Все девочки смотрели на меня с радостным испугом. Страшно им было оттого, что учительница так разъярилась, а радостно по той причине, что люди всегда любопытны к зрелищу чужого позора, полную чашу которого я сегодня испивала перед всеми.
— На крестах в Древнем Риме рабов распинали, ясно тебе?! Наука давно доказала, что никакого Бога нет! — звенело в классной комнате.
Я смотрела в окно и думала, что тополя, растущие вокруг нашей школы, очень похожи на кипарисы, а светло-синее небо напоминает море. Моря мне пока не довелось увидеть. Если бы можно было в тот момент шагнуть из окна третьего этажа и пойти по воздуху вдоль тополей, слушая небесный прибой…
Но я стояла в классе, и позади меня над доской висел большой портрет Сталина в золоченой раме, сбоку раздражающим пятном маячила вспотевшая от негодования Евгения Сергеевна, а впереди белели тридцать невероятно отдалившихся от меня лиц. Они стали насмешливыми, когда учительница сказала, что вера в Бога — это признак невежества, и презрительно осуждающими, когда она добавила, что верующих в нашей стране поддерживает ЦРУ.
В общем скоро все девочки в классе перестали со мной дружить, за исключением Майки Болотиной, которую тоже не очень-то жаловали в коллективе за ее еврейское происхождение. А она была славная, смешливая девчонка, и хоть, конечно же, тоже не верила в Бога, но не хотела никого бойкотировать просто по незлобивости характера.

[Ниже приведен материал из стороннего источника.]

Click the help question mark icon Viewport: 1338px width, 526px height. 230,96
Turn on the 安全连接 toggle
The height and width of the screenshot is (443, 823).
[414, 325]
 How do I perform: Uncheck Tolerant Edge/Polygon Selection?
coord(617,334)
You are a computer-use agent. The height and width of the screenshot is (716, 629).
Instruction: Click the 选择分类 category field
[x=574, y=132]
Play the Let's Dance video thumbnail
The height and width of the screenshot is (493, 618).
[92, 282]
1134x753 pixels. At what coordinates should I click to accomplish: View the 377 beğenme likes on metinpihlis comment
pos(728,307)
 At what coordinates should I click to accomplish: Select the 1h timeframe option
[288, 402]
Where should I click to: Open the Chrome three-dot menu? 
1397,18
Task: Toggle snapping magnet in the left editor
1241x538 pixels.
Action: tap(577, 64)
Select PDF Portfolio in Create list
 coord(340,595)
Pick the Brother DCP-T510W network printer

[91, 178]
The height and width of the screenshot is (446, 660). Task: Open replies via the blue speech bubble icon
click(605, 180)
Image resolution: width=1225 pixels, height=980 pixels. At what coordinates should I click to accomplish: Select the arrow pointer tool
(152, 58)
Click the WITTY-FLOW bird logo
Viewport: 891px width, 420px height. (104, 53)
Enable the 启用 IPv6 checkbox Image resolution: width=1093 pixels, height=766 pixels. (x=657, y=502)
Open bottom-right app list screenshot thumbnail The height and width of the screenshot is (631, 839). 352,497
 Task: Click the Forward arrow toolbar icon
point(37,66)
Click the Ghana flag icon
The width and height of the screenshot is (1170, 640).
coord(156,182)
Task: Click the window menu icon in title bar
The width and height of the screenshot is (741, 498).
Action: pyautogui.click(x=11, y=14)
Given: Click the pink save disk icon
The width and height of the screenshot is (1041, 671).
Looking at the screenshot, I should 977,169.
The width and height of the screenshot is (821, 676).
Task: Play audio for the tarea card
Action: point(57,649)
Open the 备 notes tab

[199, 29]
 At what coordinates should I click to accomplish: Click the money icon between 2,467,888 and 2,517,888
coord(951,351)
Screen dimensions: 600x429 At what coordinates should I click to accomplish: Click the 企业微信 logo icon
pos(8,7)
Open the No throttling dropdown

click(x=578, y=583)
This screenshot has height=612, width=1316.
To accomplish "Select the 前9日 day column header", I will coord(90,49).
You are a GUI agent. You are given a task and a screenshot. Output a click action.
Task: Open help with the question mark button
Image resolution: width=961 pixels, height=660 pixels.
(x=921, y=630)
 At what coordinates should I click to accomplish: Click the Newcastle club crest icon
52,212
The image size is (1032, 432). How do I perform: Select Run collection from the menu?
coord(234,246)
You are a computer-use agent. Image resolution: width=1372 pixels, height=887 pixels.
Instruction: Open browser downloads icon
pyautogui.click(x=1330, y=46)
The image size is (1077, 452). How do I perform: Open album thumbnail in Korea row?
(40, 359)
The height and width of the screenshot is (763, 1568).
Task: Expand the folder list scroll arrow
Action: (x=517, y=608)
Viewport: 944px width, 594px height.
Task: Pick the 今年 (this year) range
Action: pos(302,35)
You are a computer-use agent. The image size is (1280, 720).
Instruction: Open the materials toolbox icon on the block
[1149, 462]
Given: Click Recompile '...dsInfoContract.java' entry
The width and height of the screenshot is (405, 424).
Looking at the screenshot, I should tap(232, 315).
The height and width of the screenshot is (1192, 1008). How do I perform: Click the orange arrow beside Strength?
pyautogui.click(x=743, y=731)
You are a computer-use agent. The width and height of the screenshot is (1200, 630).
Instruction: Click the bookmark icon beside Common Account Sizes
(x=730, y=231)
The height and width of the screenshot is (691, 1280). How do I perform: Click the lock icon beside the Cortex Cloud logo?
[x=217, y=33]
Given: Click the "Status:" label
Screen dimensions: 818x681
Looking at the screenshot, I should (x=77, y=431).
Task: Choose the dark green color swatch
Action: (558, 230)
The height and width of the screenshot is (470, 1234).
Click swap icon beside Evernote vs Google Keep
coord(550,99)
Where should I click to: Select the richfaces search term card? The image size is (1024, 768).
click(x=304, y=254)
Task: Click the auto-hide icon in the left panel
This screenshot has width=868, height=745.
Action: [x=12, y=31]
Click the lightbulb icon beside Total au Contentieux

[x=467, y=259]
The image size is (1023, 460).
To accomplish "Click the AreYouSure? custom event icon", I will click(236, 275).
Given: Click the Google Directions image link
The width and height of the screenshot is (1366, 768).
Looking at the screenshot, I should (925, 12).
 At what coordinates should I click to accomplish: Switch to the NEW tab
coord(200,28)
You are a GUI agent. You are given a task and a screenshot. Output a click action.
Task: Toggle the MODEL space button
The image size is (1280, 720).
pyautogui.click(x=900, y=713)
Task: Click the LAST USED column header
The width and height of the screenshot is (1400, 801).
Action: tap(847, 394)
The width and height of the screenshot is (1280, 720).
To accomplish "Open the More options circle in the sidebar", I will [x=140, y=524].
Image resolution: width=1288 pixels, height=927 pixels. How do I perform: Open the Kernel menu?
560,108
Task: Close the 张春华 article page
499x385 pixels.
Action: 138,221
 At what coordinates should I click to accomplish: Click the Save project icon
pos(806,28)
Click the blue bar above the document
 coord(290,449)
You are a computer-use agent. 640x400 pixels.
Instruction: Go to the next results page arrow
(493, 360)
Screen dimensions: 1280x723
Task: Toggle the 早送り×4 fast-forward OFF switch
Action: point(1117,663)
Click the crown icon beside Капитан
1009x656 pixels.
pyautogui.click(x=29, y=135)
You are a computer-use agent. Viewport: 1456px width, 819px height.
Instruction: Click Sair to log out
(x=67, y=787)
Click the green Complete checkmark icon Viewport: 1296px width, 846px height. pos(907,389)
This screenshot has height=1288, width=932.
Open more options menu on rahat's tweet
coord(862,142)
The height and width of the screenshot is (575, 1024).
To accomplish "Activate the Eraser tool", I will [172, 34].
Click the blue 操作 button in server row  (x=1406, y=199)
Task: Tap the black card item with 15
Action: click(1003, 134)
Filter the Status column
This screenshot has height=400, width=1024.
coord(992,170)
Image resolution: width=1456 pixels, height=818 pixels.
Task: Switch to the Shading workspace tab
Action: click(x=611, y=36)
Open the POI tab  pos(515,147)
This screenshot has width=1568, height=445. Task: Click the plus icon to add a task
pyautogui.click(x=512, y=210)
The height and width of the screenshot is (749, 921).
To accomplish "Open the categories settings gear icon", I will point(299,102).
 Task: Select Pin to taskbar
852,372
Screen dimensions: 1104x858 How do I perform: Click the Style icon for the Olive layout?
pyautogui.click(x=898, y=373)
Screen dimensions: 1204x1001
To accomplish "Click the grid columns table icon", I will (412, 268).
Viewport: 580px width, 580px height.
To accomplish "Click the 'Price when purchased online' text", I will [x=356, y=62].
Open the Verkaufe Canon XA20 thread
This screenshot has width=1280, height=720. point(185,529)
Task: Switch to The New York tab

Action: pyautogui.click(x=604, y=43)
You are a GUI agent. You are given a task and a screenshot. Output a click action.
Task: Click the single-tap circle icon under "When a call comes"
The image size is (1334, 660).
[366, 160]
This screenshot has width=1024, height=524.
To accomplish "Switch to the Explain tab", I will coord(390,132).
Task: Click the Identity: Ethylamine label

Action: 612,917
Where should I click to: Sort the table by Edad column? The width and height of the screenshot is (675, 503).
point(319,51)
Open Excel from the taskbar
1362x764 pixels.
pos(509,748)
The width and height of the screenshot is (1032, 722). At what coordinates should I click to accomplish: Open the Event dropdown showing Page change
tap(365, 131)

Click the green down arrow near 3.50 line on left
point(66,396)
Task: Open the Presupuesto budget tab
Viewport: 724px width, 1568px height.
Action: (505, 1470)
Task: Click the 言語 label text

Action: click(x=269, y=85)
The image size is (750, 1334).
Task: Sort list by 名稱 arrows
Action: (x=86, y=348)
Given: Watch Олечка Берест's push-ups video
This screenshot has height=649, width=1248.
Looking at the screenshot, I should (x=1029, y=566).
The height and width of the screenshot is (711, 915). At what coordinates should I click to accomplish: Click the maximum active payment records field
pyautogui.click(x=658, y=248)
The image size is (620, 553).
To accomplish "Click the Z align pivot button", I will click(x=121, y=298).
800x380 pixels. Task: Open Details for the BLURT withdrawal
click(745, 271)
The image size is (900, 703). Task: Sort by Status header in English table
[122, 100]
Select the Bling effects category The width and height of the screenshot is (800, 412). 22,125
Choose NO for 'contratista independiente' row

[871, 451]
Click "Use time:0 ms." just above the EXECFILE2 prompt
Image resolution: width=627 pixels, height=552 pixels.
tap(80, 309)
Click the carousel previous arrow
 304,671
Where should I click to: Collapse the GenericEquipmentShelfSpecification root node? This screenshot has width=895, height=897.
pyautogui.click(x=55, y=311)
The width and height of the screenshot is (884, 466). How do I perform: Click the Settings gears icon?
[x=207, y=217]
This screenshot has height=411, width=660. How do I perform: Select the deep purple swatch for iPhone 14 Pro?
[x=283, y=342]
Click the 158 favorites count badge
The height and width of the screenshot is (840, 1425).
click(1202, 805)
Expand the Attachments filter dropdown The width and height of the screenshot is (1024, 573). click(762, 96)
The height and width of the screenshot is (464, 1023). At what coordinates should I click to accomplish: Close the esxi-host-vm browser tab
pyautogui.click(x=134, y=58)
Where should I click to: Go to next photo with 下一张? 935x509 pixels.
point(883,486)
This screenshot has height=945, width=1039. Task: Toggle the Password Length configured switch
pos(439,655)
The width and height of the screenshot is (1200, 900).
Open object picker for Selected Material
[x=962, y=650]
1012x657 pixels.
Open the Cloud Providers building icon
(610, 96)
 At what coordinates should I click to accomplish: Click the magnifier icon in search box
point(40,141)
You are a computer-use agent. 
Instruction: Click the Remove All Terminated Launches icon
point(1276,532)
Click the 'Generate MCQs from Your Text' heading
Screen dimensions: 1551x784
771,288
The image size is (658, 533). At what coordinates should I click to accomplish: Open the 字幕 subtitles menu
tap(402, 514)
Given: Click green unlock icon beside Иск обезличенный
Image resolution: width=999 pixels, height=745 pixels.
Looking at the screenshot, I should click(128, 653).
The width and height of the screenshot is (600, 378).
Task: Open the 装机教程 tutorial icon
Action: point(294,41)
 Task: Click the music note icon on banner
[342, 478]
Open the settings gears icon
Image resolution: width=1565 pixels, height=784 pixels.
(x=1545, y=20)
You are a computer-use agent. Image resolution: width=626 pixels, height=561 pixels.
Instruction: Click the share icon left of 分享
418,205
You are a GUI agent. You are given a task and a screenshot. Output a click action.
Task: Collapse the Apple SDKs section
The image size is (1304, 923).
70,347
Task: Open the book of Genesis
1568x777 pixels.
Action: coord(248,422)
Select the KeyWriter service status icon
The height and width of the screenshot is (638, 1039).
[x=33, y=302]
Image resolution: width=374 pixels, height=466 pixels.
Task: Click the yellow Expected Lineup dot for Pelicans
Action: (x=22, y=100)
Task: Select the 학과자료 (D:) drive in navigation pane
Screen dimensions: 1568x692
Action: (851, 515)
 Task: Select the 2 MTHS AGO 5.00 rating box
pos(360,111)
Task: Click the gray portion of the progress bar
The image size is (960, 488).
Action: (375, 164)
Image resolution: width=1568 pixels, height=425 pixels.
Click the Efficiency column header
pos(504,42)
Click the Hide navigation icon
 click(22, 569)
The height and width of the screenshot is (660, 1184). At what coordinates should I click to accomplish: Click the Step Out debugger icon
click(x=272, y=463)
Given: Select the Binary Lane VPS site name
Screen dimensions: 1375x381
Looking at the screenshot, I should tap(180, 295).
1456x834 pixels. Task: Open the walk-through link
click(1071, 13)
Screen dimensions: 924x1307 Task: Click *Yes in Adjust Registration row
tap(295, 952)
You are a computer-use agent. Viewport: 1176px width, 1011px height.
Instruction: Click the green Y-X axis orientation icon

Так я стала белой вороной в нашей школе. Но это было не самое трудное. Гораздо труднее приходилось с мамой.
* * *Кладбище — довольно занятное место. Там можно иногда пофантазировать. Например, перед вами фотография совсем молодого человека и надпись «Трагически погиб». Если постараться, можно придумать какую-то волнующую историю. Может быть, этот молодой человек спасал девушку от пожара или закрыл ее своим телом, когда на нее напал бандит. Есть же где-то на свете юноши, которые приходят на помощь девушкам, терпящим бедствие. Скорее бы я тоже стала взрослой девушкой!
На кладбище проходил чуть ли не всякий погожий день моей детской жизни. Все надгробные надписи, даты рождения и смерти на могилах я знала наизусть, а на портреты умерших смотрела как на лица старых знакомых. Мама часами сидела на земле, вытянув ноги и прислонившись спиной к могильной плите, а я бесцельно слонялась по кладбищенским тропкам. Иногда для разнообразия можно было устроить пышную погребальную церемонию для какого-нибудь безвременно окончившего свое земное странствие черного жука. В общем летом на кладбище было чем заняться.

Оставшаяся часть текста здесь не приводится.